We have a tort system based on putting the injured patient back in the position that they were in  before the injury and arguably there is no good reason for treating these claimants differently from those for example injured in a factory, workplace or other area? Both sides of the debate raise good points.

Do not forget the injured patient

There is sympathy with the economic view and there must be a balance drawn. At the same time however, a patient may have suffered the most profound negligent injuries, perhaps losing their life. We must equate patient losses with system costs. A recently published clinical negligence case forcibly brought this point home to me.

Charlotte’s Case

Deborah Nadel, Fieldfisher solicitors acted for Charlotte, a four-year-old girl who suffered terrible injuries which included the loss of all four limbs. The case settled for a sum of in the region of £39 Million. The report states:

“When her father took her to hospital, Charlotte had a temperature of more than 39 degrees, had vomited and had a high heart rate. She also had leg pain and her father described her as drowsy and behaving differently. All these symptoms, according to NICE guidelines, should have immediately raised a red flag for sepsis (blood poisoning) in children under five.”

Sepsis guidelines should have been followed and she was not properly treated. The hospital in the case admitted liability.

This case is so tragic, a four-year-old girl who has the rest of her life ahead of her and it has been ruined. How can money ever fully compensate for her loss? We need to be sure that any clinical negligence reform proposals do not impede access to justice for patients like Charlotte who have suffered such catastrophic injuries.

Healthcare Safety Investigation Board (HSIB)

Another incident which brought home to me the need to look more closely at the impact of adverse health care events, errors on the patient when discussing clinical negligence reform is in a report by the HSIB.

The report looks at health care staff access to critical patient information at the bedside and how this can be improved. In the report there is a discussion of several issues including proper nursing handover procedures, use of notice boards, confidentiality and so on.

What happened

It is stated in the report that a patient who should have received cardiopulmonary resuscitation (CPR) was mixed up with a patient who was down not to receive it. The patient who should have received it, did not when it was needed and died. There was a mix up with names, both had the same forename:

“HSIB found that misidentification of the Patient, and limited access to critical information about the Patient at the bedside delayed his treatment(p5)”

Here we have a patient who might have been given the chance to live by CPR but was denied that chance over a mix up.

NHS Never Events

History does not serve the NHS well when it comes to learning patient safety lessons from past adverse health events and to changing practices. Adverse health care events that should never happen stubbornly persist. The latest NHS England Never Events Report details what I would regard as some unforgivable errors on patients.

The report states that 295 Serious Incidents appeared to meet the definition of a Never Event in the official list and had an incident date between 1 April and 31 December 2022.There were 134 wrong site surgery Never Events recorded and these included:

Gastroscopy intended for another patient 1.

Removal of both ovaries when surgical plan was to remove one of them 1.

Removal of ovaries when surgical plan was to conserve them 2.

The reports states there were 71 retained foreign object post procedure within the reporting period. The report also identifies the NHS hospital Trusts, health care providers where Never Events occurred, and one has 9 recorded.

The reports of Never Events in the NHS compound the need for patient’s interests, what they have suffered, to be factored into any clinical negligence reform debate discussion, more than it is at present. Some newspapers and media outlets still talk unhelpfully about patients, ‘winning compensation’ like it is some form of jackpot. They are clearly not winning; they are being compensated for negligence. We can discuss the aims and objectives of the clinical negligence system but behind all this is a damaged patient and this should always be remembered.

EXERCISE SET:
1) List every section heading in the text on clinical negligence reform.
2) Reproduce the passage of the text on clinical negligence reform starting with "Sepsis guidelines should" and going on through "such catastrophic injuries.".

EXERCISE DATA:
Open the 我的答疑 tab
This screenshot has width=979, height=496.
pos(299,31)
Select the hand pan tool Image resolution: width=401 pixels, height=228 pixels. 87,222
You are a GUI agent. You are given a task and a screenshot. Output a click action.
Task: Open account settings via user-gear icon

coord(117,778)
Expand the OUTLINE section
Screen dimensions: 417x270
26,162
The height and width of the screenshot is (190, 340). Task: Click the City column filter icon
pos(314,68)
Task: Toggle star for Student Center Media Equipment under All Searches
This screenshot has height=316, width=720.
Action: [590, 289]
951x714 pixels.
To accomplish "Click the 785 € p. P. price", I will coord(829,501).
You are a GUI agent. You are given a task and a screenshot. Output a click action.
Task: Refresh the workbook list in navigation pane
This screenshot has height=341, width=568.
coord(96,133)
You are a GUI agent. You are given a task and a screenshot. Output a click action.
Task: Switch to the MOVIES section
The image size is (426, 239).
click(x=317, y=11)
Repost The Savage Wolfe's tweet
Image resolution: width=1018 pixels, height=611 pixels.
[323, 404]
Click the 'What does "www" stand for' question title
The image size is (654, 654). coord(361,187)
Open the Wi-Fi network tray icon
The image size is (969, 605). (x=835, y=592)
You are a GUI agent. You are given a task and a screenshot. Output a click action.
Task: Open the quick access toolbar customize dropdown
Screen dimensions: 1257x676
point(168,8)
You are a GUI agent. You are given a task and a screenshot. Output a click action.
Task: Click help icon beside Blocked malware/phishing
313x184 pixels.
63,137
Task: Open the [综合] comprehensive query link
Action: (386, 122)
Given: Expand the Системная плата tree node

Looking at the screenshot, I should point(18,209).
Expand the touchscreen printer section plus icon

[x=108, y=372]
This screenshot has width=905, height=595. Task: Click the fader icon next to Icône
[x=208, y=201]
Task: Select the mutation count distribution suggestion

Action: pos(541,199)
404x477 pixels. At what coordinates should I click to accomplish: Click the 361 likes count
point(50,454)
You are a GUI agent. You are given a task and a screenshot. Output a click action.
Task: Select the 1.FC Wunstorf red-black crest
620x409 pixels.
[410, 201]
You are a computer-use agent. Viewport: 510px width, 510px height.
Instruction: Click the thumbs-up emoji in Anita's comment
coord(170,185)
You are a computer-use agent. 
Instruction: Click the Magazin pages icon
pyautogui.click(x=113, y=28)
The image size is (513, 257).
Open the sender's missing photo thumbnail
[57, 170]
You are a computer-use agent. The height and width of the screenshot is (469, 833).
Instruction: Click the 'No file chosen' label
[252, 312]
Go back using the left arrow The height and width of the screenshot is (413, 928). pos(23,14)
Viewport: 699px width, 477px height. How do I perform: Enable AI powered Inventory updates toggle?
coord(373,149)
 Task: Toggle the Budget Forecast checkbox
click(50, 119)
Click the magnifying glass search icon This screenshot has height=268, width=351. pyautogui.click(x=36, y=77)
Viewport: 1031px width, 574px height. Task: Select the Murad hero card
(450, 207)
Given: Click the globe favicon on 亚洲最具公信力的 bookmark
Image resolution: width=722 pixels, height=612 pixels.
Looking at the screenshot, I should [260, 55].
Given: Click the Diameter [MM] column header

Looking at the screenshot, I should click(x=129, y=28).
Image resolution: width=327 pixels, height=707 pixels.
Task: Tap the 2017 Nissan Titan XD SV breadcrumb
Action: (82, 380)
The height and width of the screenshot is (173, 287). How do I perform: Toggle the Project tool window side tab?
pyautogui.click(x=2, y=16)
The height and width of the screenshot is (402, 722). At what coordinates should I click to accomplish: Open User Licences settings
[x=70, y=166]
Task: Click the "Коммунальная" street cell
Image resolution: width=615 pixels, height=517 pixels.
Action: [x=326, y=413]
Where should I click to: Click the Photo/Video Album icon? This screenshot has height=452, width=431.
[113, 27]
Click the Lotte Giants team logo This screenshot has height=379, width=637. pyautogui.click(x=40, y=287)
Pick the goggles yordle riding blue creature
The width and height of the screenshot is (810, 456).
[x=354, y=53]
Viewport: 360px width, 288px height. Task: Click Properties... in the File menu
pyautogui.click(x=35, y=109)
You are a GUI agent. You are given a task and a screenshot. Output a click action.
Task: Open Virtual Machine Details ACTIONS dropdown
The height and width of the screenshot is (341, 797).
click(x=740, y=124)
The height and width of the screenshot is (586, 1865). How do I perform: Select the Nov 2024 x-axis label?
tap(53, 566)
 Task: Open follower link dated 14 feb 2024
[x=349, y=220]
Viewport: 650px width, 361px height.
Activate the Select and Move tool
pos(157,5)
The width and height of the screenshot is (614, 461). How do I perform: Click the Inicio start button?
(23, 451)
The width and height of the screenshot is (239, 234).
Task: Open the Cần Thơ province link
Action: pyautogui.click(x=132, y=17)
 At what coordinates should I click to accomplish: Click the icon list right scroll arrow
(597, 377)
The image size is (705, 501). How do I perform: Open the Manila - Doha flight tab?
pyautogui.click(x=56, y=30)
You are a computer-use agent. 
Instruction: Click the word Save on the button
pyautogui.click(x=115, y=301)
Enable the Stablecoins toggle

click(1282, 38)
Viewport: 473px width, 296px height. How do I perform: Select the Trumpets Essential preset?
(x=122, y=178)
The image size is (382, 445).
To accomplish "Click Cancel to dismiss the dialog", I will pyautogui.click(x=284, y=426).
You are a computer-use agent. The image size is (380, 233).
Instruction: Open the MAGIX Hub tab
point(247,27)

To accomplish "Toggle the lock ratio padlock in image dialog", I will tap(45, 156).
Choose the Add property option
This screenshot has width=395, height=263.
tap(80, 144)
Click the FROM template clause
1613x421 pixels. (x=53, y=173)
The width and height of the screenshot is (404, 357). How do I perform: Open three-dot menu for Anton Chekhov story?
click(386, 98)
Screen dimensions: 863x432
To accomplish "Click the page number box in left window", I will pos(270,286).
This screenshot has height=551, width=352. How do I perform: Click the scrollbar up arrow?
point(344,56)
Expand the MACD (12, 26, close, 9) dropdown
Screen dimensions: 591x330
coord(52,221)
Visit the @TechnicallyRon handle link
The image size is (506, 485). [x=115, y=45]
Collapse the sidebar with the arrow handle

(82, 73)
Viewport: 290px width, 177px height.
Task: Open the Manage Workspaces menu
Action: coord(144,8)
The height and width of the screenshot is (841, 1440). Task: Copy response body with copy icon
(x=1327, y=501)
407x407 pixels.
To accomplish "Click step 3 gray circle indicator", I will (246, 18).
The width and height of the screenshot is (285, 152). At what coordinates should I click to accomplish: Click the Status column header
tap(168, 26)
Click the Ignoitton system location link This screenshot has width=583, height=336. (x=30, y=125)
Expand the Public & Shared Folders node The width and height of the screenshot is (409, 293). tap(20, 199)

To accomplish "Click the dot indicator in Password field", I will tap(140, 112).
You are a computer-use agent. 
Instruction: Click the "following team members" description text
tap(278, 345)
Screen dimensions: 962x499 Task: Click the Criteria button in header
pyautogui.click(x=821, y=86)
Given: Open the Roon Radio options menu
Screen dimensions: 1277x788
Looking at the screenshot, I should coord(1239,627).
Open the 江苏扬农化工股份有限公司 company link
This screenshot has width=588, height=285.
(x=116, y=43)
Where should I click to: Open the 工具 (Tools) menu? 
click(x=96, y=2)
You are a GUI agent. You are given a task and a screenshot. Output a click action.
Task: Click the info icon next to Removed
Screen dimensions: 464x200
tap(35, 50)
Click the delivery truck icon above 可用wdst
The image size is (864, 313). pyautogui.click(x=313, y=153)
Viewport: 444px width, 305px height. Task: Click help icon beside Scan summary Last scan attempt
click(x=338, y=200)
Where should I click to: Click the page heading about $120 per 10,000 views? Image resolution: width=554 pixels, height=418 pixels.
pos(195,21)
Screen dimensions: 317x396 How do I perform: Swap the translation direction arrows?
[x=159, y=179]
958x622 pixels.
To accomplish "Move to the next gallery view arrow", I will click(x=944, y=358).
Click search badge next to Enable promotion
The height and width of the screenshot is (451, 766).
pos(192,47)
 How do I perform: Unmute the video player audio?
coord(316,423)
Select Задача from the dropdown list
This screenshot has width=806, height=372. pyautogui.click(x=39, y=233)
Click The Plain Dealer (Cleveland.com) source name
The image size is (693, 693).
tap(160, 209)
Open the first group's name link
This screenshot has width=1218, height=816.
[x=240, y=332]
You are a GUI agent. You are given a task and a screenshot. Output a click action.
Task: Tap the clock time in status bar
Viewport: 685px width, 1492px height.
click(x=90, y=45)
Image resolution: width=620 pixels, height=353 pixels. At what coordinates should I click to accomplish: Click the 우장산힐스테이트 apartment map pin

RESPONSES IN ORDER:
1)
Do not forget the injured patient
Charlotte’s Case
Healthcare Safety Investigation Board (HSIB)
What happened
NHS Never Events

2)
Sepsis guidelines should have been followed and she was not properly treated. The hospital in the case admitted liability.

This case is so tragic, a four-year-old girl who has the rest of her life ahead of her and it has been ruined. How can money ever fully compensate for her loss? We need to be sure that any clinical negligence reform proposals do not impede access to justice for patients like Charlotte who have suffered such catastrophic injuries.